Immunotherapy Provides Long-Awaited Progress in Small Cell Lung Cancer
Promising results from a recent trial are laying the groundwork for the first change in frontline small cell lung cancer in two decades.
Immunotherapy is showing progress in the treatment of extensive-stage small cell lung cancer (SCLC) — a setting that has not seen clinically meaningful improvement in overall survival in about two decades.
According to the American Cancer Society, extensive stage SCLC is a disease that has spread too far for surgery or radiation therapy to be useful for initial treatment, and therefore, chemotherapy has been the standard of care for these patients.

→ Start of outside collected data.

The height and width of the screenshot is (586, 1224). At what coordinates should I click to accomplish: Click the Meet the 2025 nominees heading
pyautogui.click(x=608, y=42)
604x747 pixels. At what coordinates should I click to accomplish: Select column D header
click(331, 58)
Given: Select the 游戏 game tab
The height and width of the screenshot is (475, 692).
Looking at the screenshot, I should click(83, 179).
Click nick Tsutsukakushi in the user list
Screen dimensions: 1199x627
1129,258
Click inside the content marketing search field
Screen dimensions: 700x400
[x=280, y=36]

“SCLC is an area where we’ve seen very little progress in nearly 20 years. For patients with extensive-stage disease, platinum etoposide has continued to remain the standard of care, and improvements to that have not come, despite a number of efforts to add on to that backbone,” said Suresh Ramalingam, M.D., deputy director of the Winship Cancer Institute of Emory University.

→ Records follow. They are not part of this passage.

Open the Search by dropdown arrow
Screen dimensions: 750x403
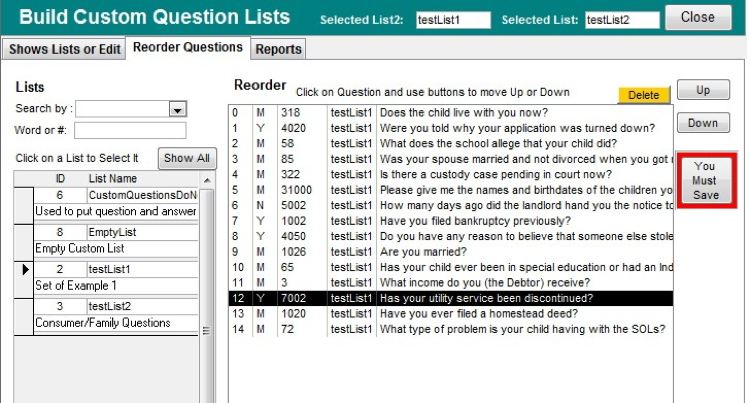pos(178,110)
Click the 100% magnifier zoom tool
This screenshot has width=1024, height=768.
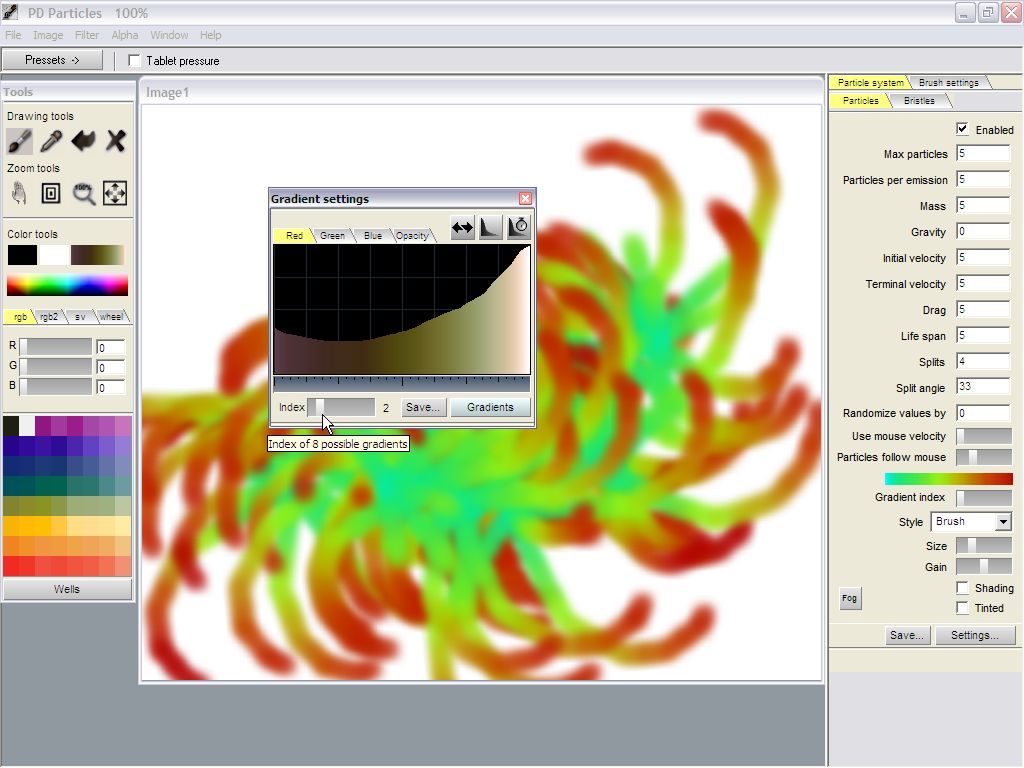pyautogui.click(x=83, y=193)
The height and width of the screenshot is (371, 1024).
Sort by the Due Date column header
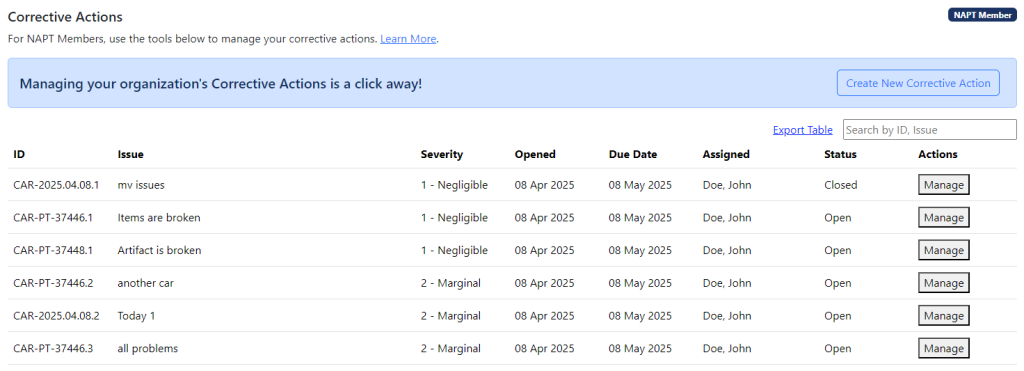(x=633, y=155)
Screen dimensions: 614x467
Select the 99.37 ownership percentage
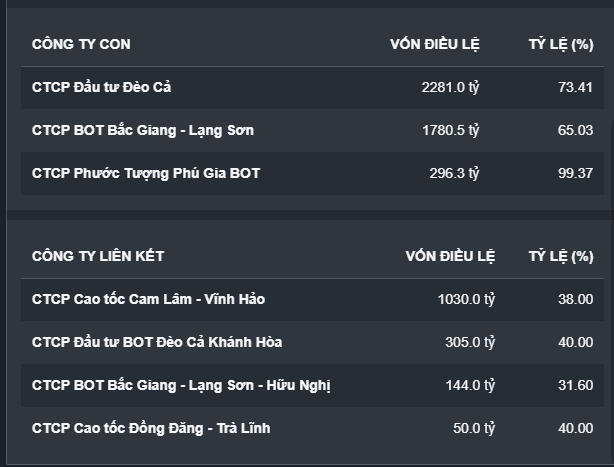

Immunotherapy has been much slower to move into the SCLC space compared with non-small cell lung cancer (NSCLC), due, in part, to SCLC’s typically low expression of PD-L1, the protein that checkpoint blockades block, in turn making these therapies less effective.
But now, results from the Impower133 trial, which was recently presented at the International Association for the Study of Lung Cancer 19th World Conference on Lung Cancer — held in Toronto from Sept. 23 to 26 – are changing that.
The global, double-blind, randomized, placebo-controlled trial evaluated the efficacy and safety of the immunotherapy agent Tecentriq plus carboplatin etoposide for patients with extensive-stage SCLC who have had no prior treatment.
All patients were treated with 21-day cycles of chemotherapy, and were also randomized 1:1 to receive either concurrent Tecentriq (atezolizumab; 201 patients) or placebo (202 patients) followed by maintenance therapy with tecentriq or placebo, according to the previous random assignment, every three weeks until progressive disease or loss of clinical benefit.
At a median follow-up of 13.9 months, the Tecentriq group experienced superior overall survival (12.3 months vs. 10.3 months, respectively) and progression-free survival (5.2 months vs. 4.3 months) compared to the placebo group.
“What we heard just about a month ago at the World Conference on Lung Cancer, and in our published paper in the New England Journal of Medicine, is that for the first time, we have an advance,” Ramalingam said.
While the Impower133 results are setting the stage for landmark change in the frontline setting for SCLC, another immunotherapy agent — Opdivo (nivolumab) — was approved this summer for patients with small cell lung cancer whose disease progressed after two or more previous lines of therapy.